Pedido recebido:
Filtre as linhas abaixo e copie cada uma que contenha a palavra "size". Diferencie maiúsculas de minúsculas.

Entradas de dados extraídos
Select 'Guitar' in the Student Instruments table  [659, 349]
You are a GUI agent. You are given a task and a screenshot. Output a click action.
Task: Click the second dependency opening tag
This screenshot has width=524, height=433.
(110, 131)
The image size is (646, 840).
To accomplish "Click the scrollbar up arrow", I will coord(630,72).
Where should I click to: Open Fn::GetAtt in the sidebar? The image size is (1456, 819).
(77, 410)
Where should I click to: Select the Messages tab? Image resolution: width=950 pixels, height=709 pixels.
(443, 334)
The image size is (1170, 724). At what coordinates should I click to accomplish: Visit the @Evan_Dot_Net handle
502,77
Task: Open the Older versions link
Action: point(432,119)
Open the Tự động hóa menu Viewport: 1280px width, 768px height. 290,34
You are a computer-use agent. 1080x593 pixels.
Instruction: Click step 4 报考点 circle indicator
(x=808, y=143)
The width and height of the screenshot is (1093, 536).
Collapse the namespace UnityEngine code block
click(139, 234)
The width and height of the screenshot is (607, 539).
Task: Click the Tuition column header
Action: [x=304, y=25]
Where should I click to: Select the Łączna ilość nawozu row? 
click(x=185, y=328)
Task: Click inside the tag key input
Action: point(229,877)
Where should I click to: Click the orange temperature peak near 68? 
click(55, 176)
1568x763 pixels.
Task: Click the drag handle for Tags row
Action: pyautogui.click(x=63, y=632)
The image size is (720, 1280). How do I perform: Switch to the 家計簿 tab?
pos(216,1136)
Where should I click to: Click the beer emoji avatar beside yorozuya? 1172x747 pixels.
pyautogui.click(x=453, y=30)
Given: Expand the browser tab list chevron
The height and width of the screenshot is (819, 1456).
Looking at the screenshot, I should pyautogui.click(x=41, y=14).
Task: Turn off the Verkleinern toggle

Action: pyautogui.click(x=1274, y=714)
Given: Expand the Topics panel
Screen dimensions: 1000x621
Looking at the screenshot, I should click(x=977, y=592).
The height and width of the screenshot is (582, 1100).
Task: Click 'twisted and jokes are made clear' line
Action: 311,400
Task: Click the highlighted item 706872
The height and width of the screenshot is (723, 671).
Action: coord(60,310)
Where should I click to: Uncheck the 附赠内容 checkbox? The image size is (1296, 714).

Resposta:
The image size is (646, 840).
Where should I click to: Open Fn::GetAtt in the sidebar? The image size is (1456, 819).
The image size is (1170, 724). At what coordinates should I click to accomplish: Visit the @Evan_Dot_Net handle
The image size is (720, 1280). How do I perform: Switch to the 家計簿 tab?
Where should I click to: Uncheck the 附赠内容 checkbox? The image size is (1296, 714).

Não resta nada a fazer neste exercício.